Is the web designer dead

discussion
Web design is dead, long live social media

9 comments

Pascal Jeschke

On the one hand: who says that »amateurish amateur work« is asked and valued? Where can I get a receipt for this?

On the other hand: "Social media tops this development and enables people from outside the industry to make a name for themselves in the media with the help of services such as Twitter, Facebook, Tumblr, WordPress or Posterous, without even having to think about design."
I read / heard somewhere that the opposite is probably the case, and I can only agree with that. The visual quality on the Internet will even increase through the social media services, because now private individuals no longer need to use their own little web construction kit, but can build on well thought-out, ready-made and mostly pretty solutions. These services already provide a certain amount of design and this design is usually well thought out.
In addition, everyone, really everyone, can make a name for themselves on the Internet. Where do we get to if only people with a certain aesthetic standard are allowed to do so? Who makes this claim anyway?

Agencies and web designers will probably still be needed, because social media websites do not replace individual company websites. There is only an increasing link between company websites and social media websites. So there are many more channels - due to marketing purposes - used than before.
Private websites, on the other hand, are more likely to fall away (see above), but these have only been implemented by professionals in the rarest of cases. Here and there maybe a one-man company which maybe gets by with a simple ready-made system (e.g. artists / designers who put their work on display in »social online showcases«). But by and large - so I think and hope - you will still be able to earn money as a web designer.

Benjamin Weigl

Basically I would say that the «amateurish amateur work» is only used by «amateurish customers». The question to be asked: «As a professional, do I really want such customers?»; For which you have to justify every euro and for which you should reinvent the Internet with a 1000 euro budget? I do not think so.

The amateur does not take away one's raison d'etre; the amateur doesn’t take away any money either, he’s just filtering out over a large area what you don’t want anyway. I don't know any amateur who drives through half of Germany to get to know a customer; writes the customer in a concept and then not only designs it for the customer and implements the whole thing cleanly, but also offers other services for the customer. Advice, long-term maintenance and optimization, etc.

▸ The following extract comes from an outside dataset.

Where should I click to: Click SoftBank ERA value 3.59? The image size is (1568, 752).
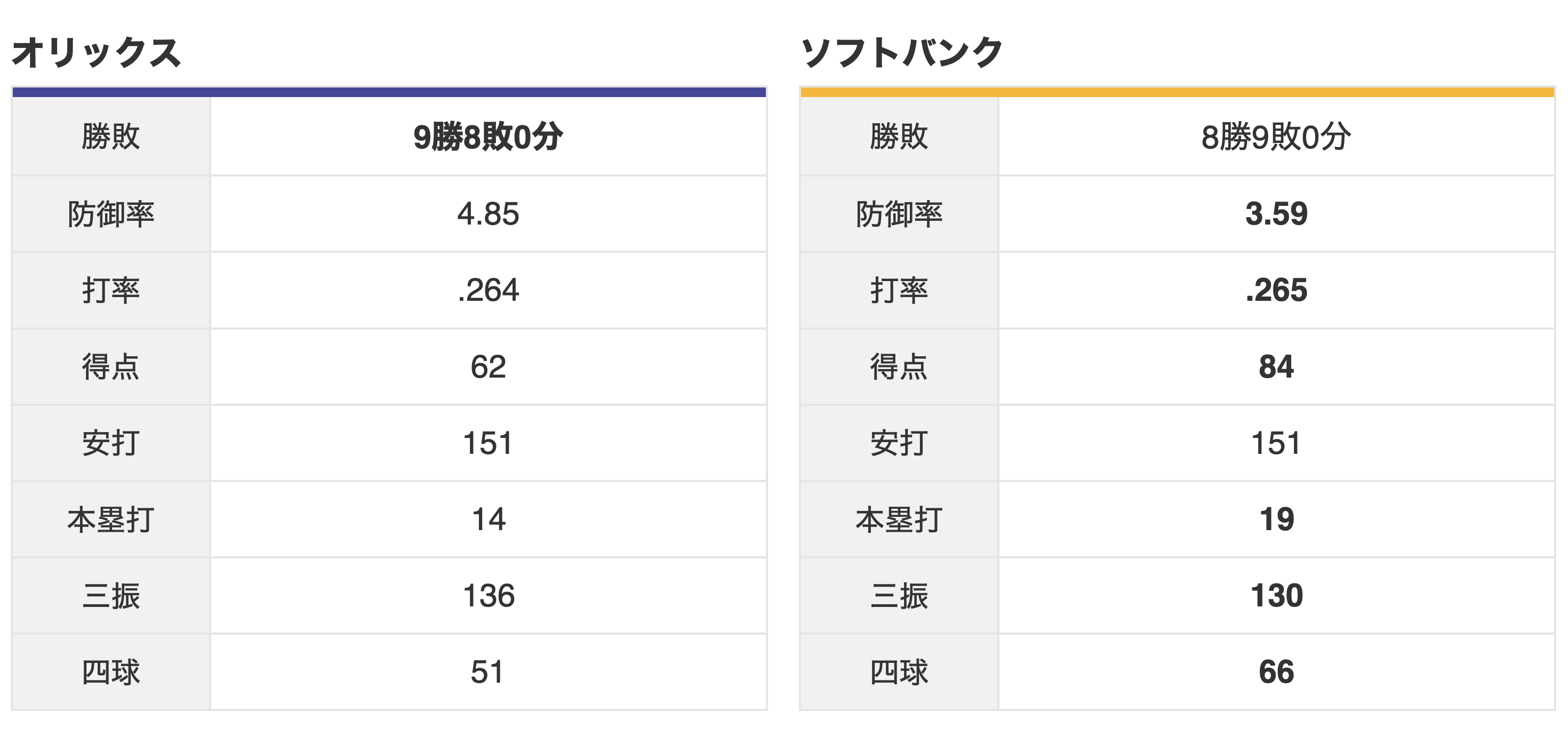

Anyone can install a template, I agree. Anyone can suck Photoshop from the net and then add a disproportionate logo to the header image. But can a template replace what a professional delivers? Content structures designed for the customer and his products; Content Construction, so that the customer can actually maintain his content himself and comfortably; does the customer want that? Experience has shown that this is rare.

As a freelancer in this segment, you earn your living with communication. Anyone who cannot “communicate” to the customer the differences between the 300 Euro amateur and the 3000 Euro freelancer should switch back to an agency.

Agencies. Good cue. Are not long-established agencies; which only exist because they have always been there; sometimes much worse? I have many good examples around here. Customers who prefer to go to the xyz agency, purely out of the thought: “They are bigger, so also better” or “They have been around for a long time, so they have more experience”, that is the greater evil for me. Because it is just as fundamentally wrong as the assumption: «Neighbor Thomas can also make beautiful websites ... that work»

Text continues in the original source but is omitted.